ВЫБОРЪ СЕЛЬСКАГО СТАРОСТЫ.

(ЛѢТНЯЯ ДЕРЕВЕНСКАЯ КАРТИНА.)

   Въ довольно большомъ селѣ N--скаго уѣзда, Ярославской губерніи, царить необыкновенное оживленіе. Возлѣ "конторы" шумитъ, галдитъ огромная толпа крестьянъ, пришедшихъ по случаю праздника -- Петрова дня -- немного навеселѣ: кто мнется на одномъ мѣстѣ, кто сидитъ на заваленкѣ, щуря глаза отъ палящихъ лучей горячаго іюньскаго солнца; иные въ самыхъ непринужденныхъ, живописныхъ позахъ расположились на травѣ, вблизи "конторы". Лица у всѣхъ веселыя. Мужики спорятъ, разсуждаютъ, жестикулируютъ, кого-то поджидая. У многихъ изъ-за голенища или изъ-за пазухи выглядываютъ пучки зеленаго луку, рѣдечные хвосты или краюхи чернаго хлѣба: это -- закуска къ предстоящей выпивкѣ.
   Изъ семи сосѣднихъ деревень собрались сюда крестьяне, и не спроста, а по важному "обчественному" дѣлу: нынче предстоитъ выборъ новаго сельскаго старосты -- одного на семь селеній. Пришли, конечно, мужики не всѣ, а кто постарше изъ домохозяевъ, преимущественно -- старики, а изъ болѣе молодыхъ -- такъ-называемые горланы, которые на сельскихъ сходахъ всѣхъ больше кричатъ, шумятъ, спорятъ и, благодаря горлу, всегда бываютъ въ выигрышахъ. Горланы являются на сходъ по большей части не ради общественныхъ интересовъ, а ради попойки, которою сопровождается всякое дѣло, требующее мірского рѣшенія.
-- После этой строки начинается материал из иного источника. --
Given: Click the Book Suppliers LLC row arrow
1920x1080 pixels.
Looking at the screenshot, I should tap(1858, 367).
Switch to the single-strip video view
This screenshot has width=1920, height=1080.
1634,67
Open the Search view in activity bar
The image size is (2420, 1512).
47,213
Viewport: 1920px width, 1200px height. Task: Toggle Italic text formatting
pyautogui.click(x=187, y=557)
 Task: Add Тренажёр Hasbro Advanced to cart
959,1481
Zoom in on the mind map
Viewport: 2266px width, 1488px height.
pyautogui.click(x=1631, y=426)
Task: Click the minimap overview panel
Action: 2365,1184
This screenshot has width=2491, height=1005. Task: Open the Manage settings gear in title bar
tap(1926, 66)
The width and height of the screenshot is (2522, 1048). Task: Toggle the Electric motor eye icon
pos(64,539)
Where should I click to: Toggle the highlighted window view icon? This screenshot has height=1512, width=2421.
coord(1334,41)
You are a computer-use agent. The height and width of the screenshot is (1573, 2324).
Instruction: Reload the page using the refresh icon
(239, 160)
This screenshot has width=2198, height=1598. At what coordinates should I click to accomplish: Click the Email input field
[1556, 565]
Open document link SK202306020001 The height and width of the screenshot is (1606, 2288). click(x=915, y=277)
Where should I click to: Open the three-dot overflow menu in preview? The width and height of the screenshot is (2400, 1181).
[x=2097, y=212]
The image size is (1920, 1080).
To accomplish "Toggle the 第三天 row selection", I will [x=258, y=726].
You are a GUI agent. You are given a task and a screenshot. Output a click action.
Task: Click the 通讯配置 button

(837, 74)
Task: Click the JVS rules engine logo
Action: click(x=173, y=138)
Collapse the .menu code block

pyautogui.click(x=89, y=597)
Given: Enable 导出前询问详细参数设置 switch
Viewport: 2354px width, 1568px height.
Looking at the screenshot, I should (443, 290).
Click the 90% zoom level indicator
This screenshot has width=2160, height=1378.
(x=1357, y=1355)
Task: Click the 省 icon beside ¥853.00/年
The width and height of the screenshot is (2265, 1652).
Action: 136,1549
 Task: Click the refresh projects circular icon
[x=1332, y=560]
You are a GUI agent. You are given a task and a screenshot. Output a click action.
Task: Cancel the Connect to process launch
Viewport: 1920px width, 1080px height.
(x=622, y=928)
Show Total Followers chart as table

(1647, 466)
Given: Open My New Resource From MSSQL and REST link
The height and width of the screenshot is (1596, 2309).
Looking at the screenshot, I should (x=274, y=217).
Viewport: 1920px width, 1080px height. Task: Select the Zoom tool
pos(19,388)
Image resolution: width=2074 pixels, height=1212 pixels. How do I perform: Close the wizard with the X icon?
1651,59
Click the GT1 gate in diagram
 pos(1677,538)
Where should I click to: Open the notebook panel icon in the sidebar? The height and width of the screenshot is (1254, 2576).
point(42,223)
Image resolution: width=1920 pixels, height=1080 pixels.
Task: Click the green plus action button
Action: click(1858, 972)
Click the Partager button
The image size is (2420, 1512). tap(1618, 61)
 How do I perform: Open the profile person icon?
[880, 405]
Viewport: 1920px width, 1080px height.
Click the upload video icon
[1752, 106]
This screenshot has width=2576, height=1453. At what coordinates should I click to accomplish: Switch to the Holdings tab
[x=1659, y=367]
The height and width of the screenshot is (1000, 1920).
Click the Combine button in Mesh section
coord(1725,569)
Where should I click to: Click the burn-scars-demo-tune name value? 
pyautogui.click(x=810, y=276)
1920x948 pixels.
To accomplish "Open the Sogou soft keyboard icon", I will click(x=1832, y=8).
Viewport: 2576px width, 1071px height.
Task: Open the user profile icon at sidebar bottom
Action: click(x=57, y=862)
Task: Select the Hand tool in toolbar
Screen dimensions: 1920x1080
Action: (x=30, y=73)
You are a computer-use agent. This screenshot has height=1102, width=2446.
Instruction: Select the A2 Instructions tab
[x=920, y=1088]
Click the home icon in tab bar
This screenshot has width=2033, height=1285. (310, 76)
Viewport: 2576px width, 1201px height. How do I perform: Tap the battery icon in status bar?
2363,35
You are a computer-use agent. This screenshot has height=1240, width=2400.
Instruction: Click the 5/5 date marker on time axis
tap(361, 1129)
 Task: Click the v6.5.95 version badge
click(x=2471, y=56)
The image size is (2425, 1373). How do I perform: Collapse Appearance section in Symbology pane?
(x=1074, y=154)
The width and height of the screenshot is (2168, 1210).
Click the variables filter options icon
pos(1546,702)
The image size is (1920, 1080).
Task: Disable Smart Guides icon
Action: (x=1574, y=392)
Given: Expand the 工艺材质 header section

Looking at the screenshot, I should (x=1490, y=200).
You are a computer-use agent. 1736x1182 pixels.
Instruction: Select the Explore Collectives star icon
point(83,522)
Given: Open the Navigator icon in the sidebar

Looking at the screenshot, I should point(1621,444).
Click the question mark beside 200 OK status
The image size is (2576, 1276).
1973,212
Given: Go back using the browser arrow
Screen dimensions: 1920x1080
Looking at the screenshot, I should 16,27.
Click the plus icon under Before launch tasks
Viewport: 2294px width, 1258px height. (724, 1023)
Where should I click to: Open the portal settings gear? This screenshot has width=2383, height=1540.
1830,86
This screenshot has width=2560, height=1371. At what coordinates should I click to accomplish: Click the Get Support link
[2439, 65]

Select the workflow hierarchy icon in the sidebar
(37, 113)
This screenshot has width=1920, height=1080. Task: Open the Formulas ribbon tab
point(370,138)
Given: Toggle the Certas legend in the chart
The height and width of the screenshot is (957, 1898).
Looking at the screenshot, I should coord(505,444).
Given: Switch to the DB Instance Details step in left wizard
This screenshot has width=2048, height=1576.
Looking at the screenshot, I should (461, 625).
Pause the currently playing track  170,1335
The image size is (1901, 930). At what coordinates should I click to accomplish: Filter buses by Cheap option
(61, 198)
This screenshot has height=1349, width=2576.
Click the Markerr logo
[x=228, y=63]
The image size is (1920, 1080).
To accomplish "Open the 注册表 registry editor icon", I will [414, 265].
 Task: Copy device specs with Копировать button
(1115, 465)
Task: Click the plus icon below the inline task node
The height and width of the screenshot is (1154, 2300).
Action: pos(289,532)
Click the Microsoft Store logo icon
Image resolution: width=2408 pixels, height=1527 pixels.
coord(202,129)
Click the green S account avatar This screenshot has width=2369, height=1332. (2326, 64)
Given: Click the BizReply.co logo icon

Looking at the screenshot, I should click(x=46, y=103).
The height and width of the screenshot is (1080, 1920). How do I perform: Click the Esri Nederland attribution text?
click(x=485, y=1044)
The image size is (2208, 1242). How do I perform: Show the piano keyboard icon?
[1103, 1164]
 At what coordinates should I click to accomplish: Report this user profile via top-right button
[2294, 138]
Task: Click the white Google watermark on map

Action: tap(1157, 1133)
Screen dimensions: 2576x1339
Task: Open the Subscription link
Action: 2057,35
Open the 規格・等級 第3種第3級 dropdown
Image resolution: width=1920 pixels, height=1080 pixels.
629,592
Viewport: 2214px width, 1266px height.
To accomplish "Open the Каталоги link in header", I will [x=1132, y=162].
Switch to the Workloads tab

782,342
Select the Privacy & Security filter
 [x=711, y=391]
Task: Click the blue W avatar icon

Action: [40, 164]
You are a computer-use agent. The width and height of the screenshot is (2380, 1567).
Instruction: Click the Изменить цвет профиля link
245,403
   Такъ было, конечно, и въ данномъ случаѣ.
   Около трактира, процвѣтавшаго на селѣ, вблизи земской лѣчебницы и училища (хорошее сосѣдство!), среди толпы крестьянъ ораторствовалъ главный горланъ Ѳедоръ Матвѣевъ, разбитной малый, что называется -- головотяпъ.
   -- Кого же, Ѳедоръ Матвѣевичъ, въ старосты-то налаживать?-- спрашивали мужики.-- Дай намъ совѣтъ... Народу у насъ въ обчествѣ 800 душъ: почитай, полкъ цѣлый, а разобраться -- ума не приложишь...
   -- Выбирать, братцы, Ѳедора Титова, безпримѣнно его; потому, какъ онъ мужикъ обстоятельный,-- опять же и деньги у его есть -- сколько годовъ въ Москвѣ въ половыхъ служитъ! Ежели, къ примѣру, недочетъ али бы нехватка въ обчествѣ,-- онъ свою копѣйку дастъ. Поняли?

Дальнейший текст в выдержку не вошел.